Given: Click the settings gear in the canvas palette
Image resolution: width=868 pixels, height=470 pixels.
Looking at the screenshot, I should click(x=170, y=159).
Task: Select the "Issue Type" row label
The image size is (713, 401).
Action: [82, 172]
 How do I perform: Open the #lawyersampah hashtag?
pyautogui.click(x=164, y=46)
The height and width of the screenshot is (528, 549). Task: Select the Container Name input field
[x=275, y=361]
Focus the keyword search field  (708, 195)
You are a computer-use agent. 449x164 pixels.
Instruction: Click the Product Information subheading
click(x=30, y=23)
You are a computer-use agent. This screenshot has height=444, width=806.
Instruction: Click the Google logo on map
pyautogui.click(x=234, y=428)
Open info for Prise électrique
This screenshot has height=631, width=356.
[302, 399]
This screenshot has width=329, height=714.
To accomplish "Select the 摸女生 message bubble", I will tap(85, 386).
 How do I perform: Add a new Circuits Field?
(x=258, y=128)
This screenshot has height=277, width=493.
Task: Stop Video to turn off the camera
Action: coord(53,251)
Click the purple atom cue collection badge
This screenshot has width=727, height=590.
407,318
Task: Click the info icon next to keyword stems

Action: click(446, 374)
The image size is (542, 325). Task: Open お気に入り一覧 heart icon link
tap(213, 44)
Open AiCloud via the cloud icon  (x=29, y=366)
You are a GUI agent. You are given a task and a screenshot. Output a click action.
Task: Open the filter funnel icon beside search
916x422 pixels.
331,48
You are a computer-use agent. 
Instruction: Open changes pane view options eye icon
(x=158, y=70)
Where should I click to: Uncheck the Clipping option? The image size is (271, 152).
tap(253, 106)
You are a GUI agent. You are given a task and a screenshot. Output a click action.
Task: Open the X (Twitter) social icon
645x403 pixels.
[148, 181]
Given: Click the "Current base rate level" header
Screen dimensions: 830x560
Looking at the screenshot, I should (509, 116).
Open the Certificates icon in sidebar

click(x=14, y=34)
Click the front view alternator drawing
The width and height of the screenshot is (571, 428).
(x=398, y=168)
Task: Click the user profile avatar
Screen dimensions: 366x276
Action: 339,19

## Exercise
The answer must contain every line of the material, unchanged.

## Exercise response
Given: Click the settings gear in the canvas palette
Image resolution: width=868 pixels, height=470 pixels.
Looking at the screenshot, I should click(x=170, y=159).
Task: Select the "Issue Type" row label
The image size is (713, 401).
Action: [82, 172]
 How do I perform: Open the #lawyersampah hashtag?
pyautogui.click(x=164, y=46)
The height and width of the screenshot is (528, 549). Task: Select the Container Name input field
[x=275, y=361]
Focus the keyword search field  (708, 195)
You are a computer-use agent. 449x164 pixels.
Instruction: Click the Product Information subheading
click(x=30, y=23)
You are a computer-use agent. This screenshot has height=444, width=806.
Instruction: Click the Google logo on map
pyautogui.click(x=234, y=428)
Open info for Prise électrique
This screenshot has height=631, width=356.
[302, 399]
This screenshot has width=329, height=714.
To accomplish "Select the 摸女生 message bubble", I will tap(85, 386).
 How do I perform: Add a new Circuits Field?
(x=258, y=128)
This screenshot has height=277, width=493.
Task: Stop Video to turn off the camera
Action: coord(53,251)
Click the purple atom cue collection badge
This screenshot has width=727, height=590.
407,318
Task: Click the info icon next to keyword stems

Action: click(446, 374)
The image size is (542, 325). Task: Open お気に入り一覧 heart icon link
tap(213, 44)
Open AiCloud via the cloud icon  (x=29, y=366)
You are a GUI agent. You are given a task and a screenshot. Output a click action.
Task: Open the filter funnel icon beside search
916x422 pixels.
331,48
You are a computer-use agent. 
Instruction: Open changes pane view options eye icon
(x=158, y=70)
Where should I click to: Uncheck the Clipping option? The image size is (271, 152).
tap(253, 106)
You are a GUI agent. You are given a task and a screenshot. Output a click action.
Task: Open the X (Twitter) social icon
645x403 pixels.
[148, 181]
Given: Click the "Current base rate level" header
Screen dimensions: 830x560
Looking at the screenshot, I should (509, 116).
Open the Certificates icon in sidebar

click(x=14, y=34)
Click the front view alternator drawing
The width and height of the screenshot is (571, 428).
(x=398, y=168)
Task: Click the user profile avatar
Screen dimensions: 366x276
Action: 339,19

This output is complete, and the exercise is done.